This contrasts Thoreau’s descriptions of simple sights in nature that described the human-like social interactions he observed while living at his home in the woods. In “Walden”, he opens with asking why is it that these species are the ones we have. Reflecting for a moment on Blake’s work, these animals one person would see in the forest would differ quite a bit from the other in the pasture. For the farmer, a species would exist because he feeds them. For Thoreau it would be something in nature (seen, or unseen) that would likely have come about in a very different manner. Some of the species we have are there because of the doing of man, who carved them a place in nature and cultivated them there. Thoreau is saying that nature also takes part in this process, more so than as resources for man to use to provide for herd animals.

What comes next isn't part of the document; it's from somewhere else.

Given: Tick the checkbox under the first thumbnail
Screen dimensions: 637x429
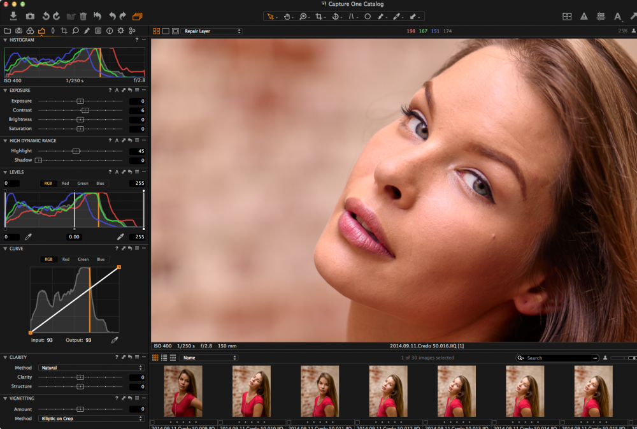Looking at the screenshot, I should pyautogui.click(x=152, y=422).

Thoreau writes, “the woodcock led her brood”. This observation is different from the one discussed in “The Lamb”. The poem implies that the person depicted, who is assumed to be the farmer, is also the one whom leads the herd. One story indicates that animals cultivate animals in the woods, the other story indicates that when not in the woods it’s the people that raise animals. The contrast here is that mankind is assuming a place that nature also took, by displacing it. The social interactions of the animals with each other decrease and are progressively replaced with the human for their social interactions as they live their lives.

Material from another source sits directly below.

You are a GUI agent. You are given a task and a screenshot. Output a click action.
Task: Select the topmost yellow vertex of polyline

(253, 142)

This interaction was further contrasted when Thoreau continued in saying that “the mother would then in turn circle the human in defense of her flock,” as if to indicate there is some natural predisposition to exhibit the behavior. These behaviors are minimized in the herd, the animal having known the human for their whole lives, and left without a mother for their tending to (as Thoreau also wrote of his chickens). As the tree was cut to make space for the herd in the poem, the naturally arising (growing) behaviors of animals are also tended to by the presence of mankind. The role of a mother is changed or minimized when faced with living as a herd, which appears to be lead by a masculine type in Blake’s picture (such as a Father would). This sets a general expectation of men and women in the authors individual societies. This tone is that while an individual or small group of youths may be raised by a mother, it’s the role of a Father to Shepard a herd. This is a very Christian viewpoint often repeated in much of Judaeo-Christian literature.
Blake’s poem relates to Thoreau’s “Walden”, because both authors convey a theme for giving human characteristics to animals in their presented work. The authors indicate that God acts through the animals by implying their domestication, or are otherwise cultivated as one tends to a plant. Thoreau describes “these [animals] as [living] secret but free”, and reflects often of them not having seen man. Thoreau then goes on to relate the various social interactions he sees in the animals to human-like encounters, so that a reader might relate to the animals. This technique is shared by both authors.
In some moments, Thoreau describes the animals as exhibiting traits more effectively than humans. He comments that he’d witnessed humans fighting more resolutely than he’d observed in human conflicts. In depicting these characteristics, Thoreau showed God at work by exemplifying the interconnectedness between humans and animals acting otherwise independently in nature despite the actions being relatively similar. In the story, animals are often observed as dominating or cultivating each other. This was seen when he wrote about the black and red ants fighting, and the mother bird and the young birds.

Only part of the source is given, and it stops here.